(Interface element lines)

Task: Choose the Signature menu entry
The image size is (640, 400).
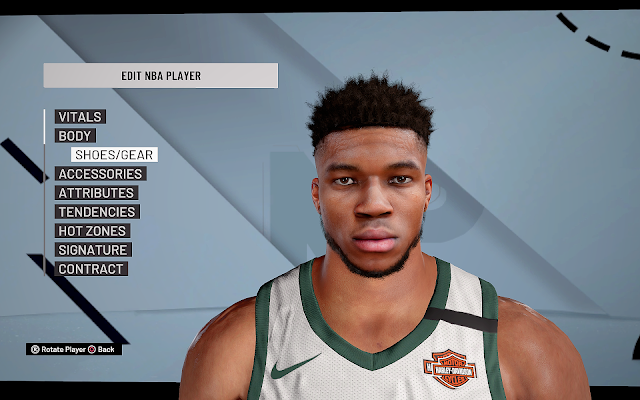Action: tap(93, 250)
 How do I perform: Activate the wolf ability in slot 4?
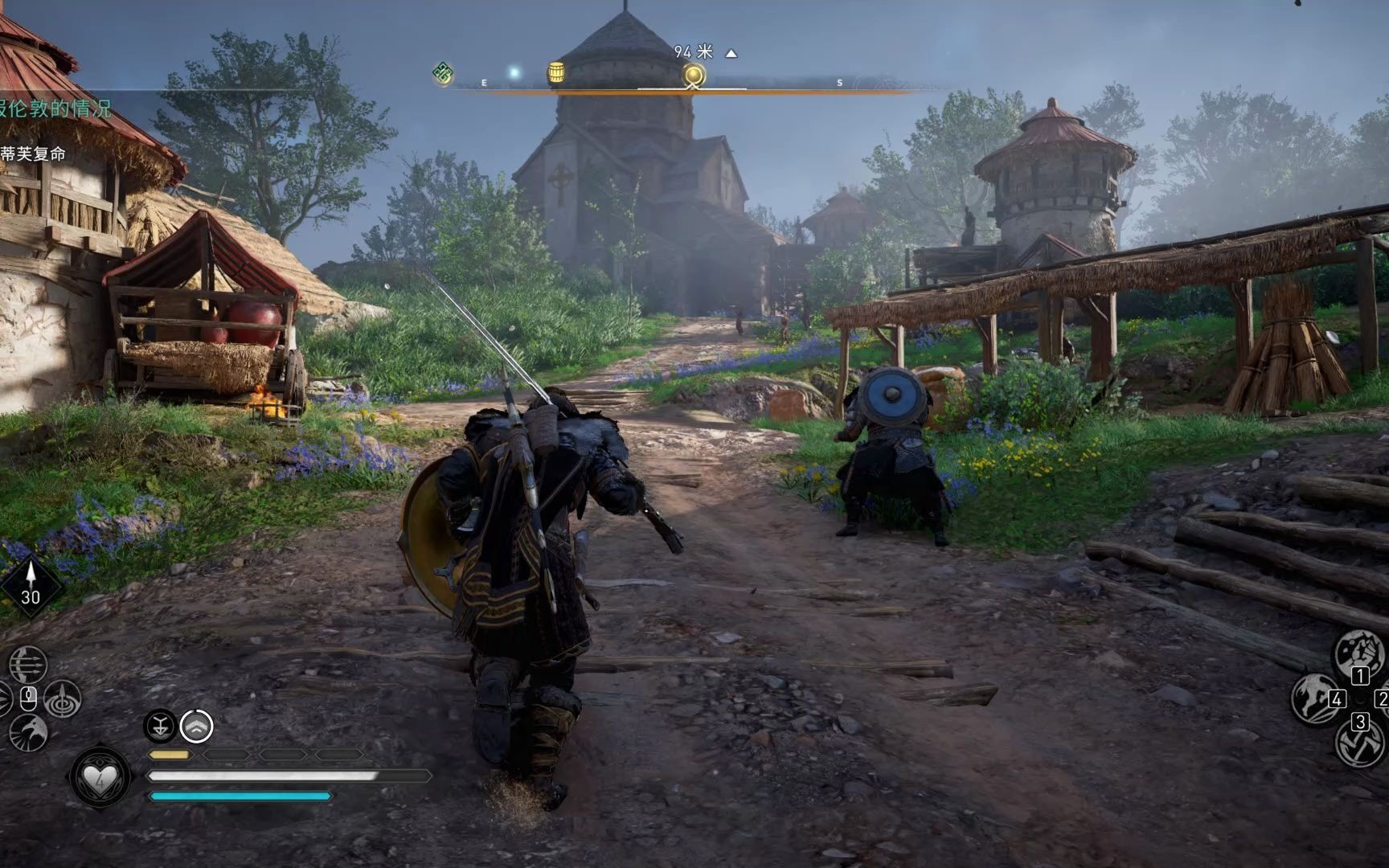tap(1315, 698)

• EXERCISE OBJECTIVE
Write out all the lines above again in full, shifting every coordinate in the answers up by 130. Leave the pictures out.

• RESULT OF THE EXERCISE
Task: Choose the Signature menu entry
The image size is (640, 400).
Action: tap(223, 380)
 How do I perform: Activate the wolf ability in slot 4?
tap(1445, 828)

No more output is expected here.